As surprising as it was to see an aggressive Romney take it to a defensive Obama, though, political theater won’t help anyone pay college tuition, find a job or cope with real life problems.

After the debate, fact checkers gloried in the wealth of inaccurate and untrue statements from both Obama and Romney.

“We found exaggerations and false claims flying thick and fast,” reported nonpartisan FactCheck.org.

“The debate was wonky without being especially honest,” the Washington Post editorialized.

Obama and Romney “spun one-sided stories in their first presidential debate, not necessarily bogus, but not the whole truth,” said the Associated Press.

Obama claimed that Romney has a plan to cut taxes for the wealthiest Americans by $5 trillion.
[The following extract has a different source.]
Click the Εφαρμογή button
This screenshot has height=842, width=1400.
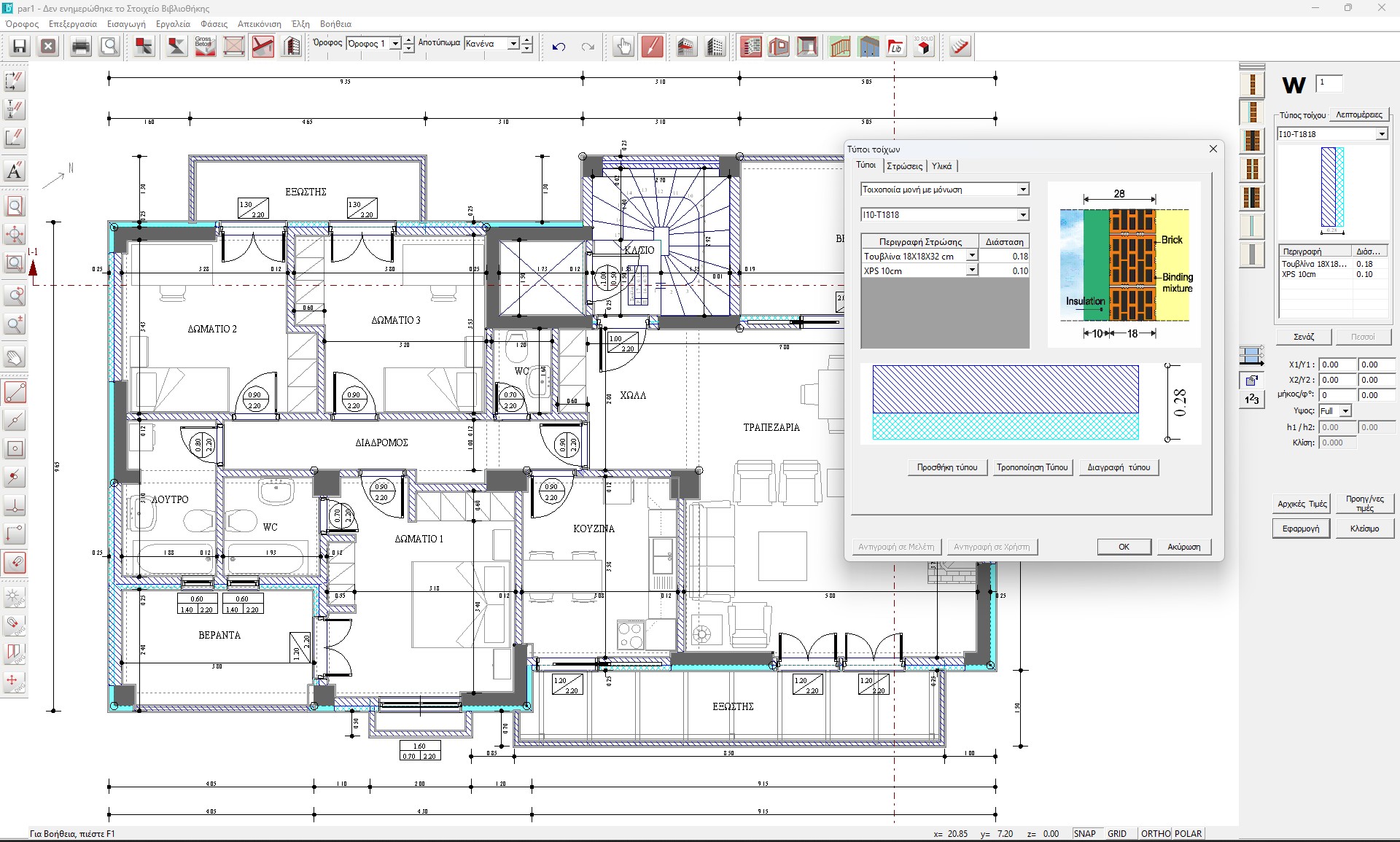coord(1301,529)
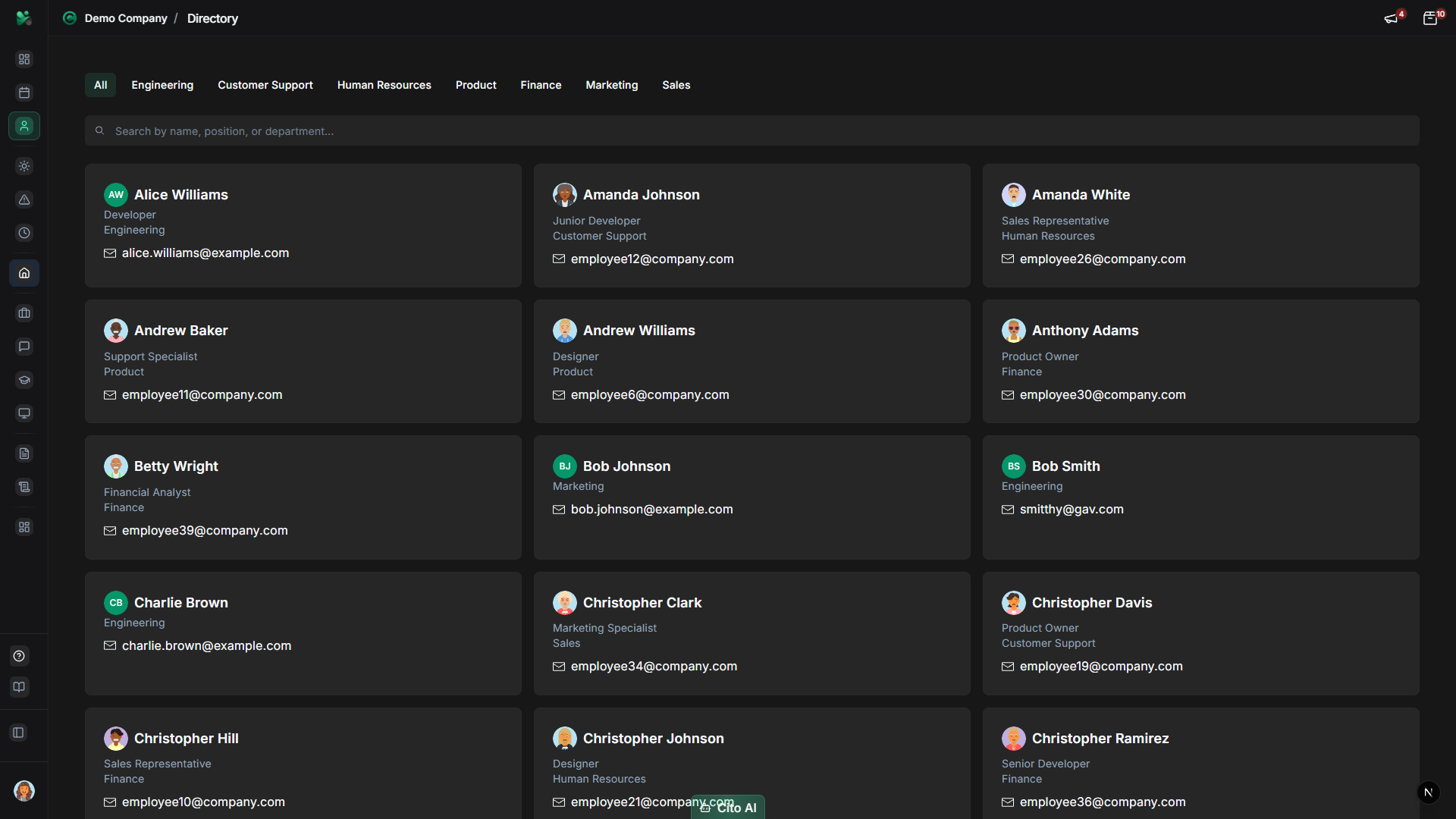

Not so, Romney declared, insisting that he will curb tax breaks to make up the costs. He hasn’t said which ones.

Romney claimed Obama doubled the deficit. Fact checkers say he didn’t.

Obama claimed health care premiums have gone up more slowly than any time in the last 50 years. Nope, say fact checkers.

Viewers knew early that the ever-smiling Romney was on his game when he likened the president to a prevaricating lad.

“Look, I’ve got five boys. I’m used to people saying something that’s not always true, but just keep on repeating it and ultimately hoping I’ll believe it. But that is not the case, all right?” Romney said.

About Romney’s tax plan, Obama said, “For 18 months he’s been running on this tax plan. And now, five weeks before the election, he’s saying that his big, bold idea is `Never mind.’”

Romney, honed by a countless debates during the GOP primaries and extensively prepped, trotted out three- and four-point plans galore. Obama showed the rust of not debating in four years.

David Axelrod, a top Obama aide, said on MSNBC that Obama was trying to have a conversation with the American people and he was “treating the American people as adults.” Really?

Adults deserve – and should demand -- substance from their politicians. This election isn’t over. There’s time for policy details. The vice presidential debate is Thursday in Kentucky and the two remaining presidential debates are Oct. 16 and 22 in New York and Florida.